_Data shown_
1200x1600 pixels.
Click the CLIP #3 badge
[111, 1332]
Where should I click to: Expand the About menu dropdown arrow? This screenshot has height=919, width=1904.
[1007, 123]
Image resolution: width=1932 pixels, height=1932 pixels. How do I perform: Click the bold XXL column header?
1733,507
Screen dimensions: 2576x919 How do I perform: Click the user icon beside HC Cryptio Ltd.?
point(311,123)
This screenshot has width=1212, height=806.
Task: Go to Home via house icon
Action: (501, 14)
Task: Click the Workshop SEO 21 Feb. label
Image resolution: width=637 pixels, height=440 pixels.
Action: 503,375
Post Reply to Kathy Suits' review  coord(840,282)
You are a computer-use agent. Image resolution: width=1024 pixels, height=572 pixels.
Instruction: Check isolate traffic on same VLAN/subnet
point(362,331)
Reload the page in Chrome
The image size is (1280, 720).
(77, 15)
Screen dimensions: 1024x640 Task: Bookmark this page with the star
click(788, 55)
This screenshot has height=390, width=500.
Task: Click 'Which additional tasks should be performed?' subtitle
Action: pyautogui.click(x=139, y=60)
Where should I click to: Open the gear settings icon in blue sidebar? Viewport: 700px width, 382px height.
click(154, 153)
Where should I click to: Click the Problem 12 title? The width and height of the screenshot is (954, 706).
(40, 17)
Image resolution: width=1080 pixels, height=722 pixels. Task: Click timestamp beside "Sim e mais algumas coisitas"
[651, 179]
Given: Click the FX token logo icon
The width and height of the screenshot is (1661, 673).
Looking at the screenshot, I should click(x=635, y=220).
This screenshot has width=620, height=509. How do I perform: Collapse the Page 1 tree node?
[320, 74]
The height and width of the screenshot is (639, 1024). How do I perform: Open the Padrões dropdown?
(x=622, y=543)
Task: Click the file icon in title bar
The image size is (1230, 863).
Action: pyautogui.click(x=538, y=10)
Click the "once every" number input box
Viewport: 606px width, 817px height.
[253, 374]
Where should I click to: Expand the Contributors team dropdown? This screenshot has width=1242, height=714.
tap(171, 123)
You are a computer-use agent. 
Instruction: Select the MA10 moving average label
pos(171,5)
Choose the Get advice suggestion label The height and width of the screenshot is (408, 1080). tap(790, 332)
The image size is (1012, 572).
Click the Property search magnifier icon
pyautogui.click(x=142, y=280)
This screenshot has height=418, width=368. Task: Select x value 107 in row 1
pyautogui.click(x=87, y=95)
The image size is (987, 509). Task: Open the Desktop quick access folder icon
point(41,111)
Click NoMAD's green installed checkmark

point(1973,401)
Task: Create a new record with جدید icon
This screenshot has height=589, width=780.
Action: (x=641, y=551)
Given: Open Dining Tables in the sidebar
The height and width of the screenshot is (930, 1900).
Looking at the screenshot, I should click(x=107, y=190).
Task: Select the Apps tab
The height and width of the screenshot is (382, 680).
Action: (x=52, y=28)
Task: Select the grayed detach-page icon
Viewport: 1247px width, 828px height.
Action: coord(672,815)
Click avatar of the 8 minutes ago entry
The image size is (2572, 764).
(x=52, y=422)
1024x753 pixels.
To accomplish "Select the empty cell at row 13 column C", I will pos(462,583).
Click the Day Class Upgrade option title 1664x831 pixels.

_Work required_
Give back all of the records exactly as they were provided above.

_Exercise answer_
1200x1600 pixels.
Click the CLIP #3 badge
[111, 1332]
Where should I click to: Expand the About menu dropdown arrow? This screenshot has height=919, width=1904.
[1007, 123]
Image resolution: width=1932 pixels, height=1932 pixels. How do I perform: Click the bold XXL column header?
1733,507
Screen dimensions: 2576x919 How do I perform: Click the user icon beside HC Cryptio Ltd.?
point(311,123)
This screenshot has width=1212, height=806.
Task: Go to Home via house icon
Action: (501, 14)
Task: Click the Workshop SEO 21 Feb. label
Image resolution: width=637 pixels, height=440 pixels.
Action: 503,375
Post Reply to Kathy Suits' review  coord(840,282)
You are a computer-use agent. Image resolution: width=1024 pixels, height=572 pixels.
Instruction: Check isolate traffic on same VLAN/subnet
point(362,331)
Reload the page in Chrome
The image size is (1280, 720).
(77, 15)
Screen dimensions: 1024x640 Task: Bookmark this page with the star
click(788, 55)
This screenshot has height=390, width=500.
Task: Click 'Which additional tasks should be performed?' subtitle
Action: pyautogui.click(x=139, y=60)
Where should I click to: Open the gear settings icon in blue sidebar? Viewport: 700px width, 382px height.
click(154, 153)
Where should I click to: Click the Problem 12 title? The width and height of the screenshot is (954, 706).
(40, 17)
Image resolution: width=1080 pixels, height=722 pixels. Task: Click timestamp beside "Sim e mais algumas coisitas"
[651, 179]
Given: Click the FX token logo icon
The width and height of the screenshot is (1661, 673).
Looking at the screenshot, I should click(x=635, y=220).
This screenshot has width=620, height=509. How do I perform: Collapse the Page 1 tree node?
[320, 74]
The height and width of the screenshot is (639, 1024). How do I perform: Open the Padrões dropdown?
(x=622, y=543)
Task: Click the file icon in title bar
The image size is (1230, 863).
Action: pyautogui.click(x=538, y=10)
Click the "once every" number input box
Viewport: 606px width, 817px height.
[253, 374]
Where should I click to: Expand the Contributors team dropdown? This screenshot has width=1242, height=714.
tap(171, 123)
You are a computer-use agent. 
Instruction: Select the MA10 moving average label
pos(171,5)
Choose the Get advice suggestion label The height and width of the screenshot is (408, 1080). tap(790, 332)
The image size is (1012, 572).
Click the Property search magnifier icon
pyautogui.click(x=142, y=280)
This screenshot has height=418, width=368. Task: Select x value 107 in row 1
pyautogui.click(x=87, y=95)
The image size is (987, 509). Task: Open the Desktop quick access folder icon
point(41,111)
Click NoMAD's green installed checkmark

point(1973,401)
Task: Create a new record with جدید icon
This screenshot has height=589, width=780.
Action: (x=641, y=551)
Given: Open Dining Tables in the sidebar
The height and width of the screenshot is (930, 1900).
Looking at the screenshot, I should click(x=107, y=190).
Task: Select the Apps tab
The height and width of the screenshot is (382, 680).
Action: (x=52, y=28)
Task: Select the grayed detach-page icon
Viewport: 1247px width, 828px height.
Action: coord(672,815)
Click avatar of the 8 minutes ago entry
The image size is (2572, 764).
(x=52, y=422)
1024x753 pixels.
To accomplish "Select the empty cell at row 13 column C", I will pos(462,583).
Click the Day Class Upgrade option title 1664x831 pixels.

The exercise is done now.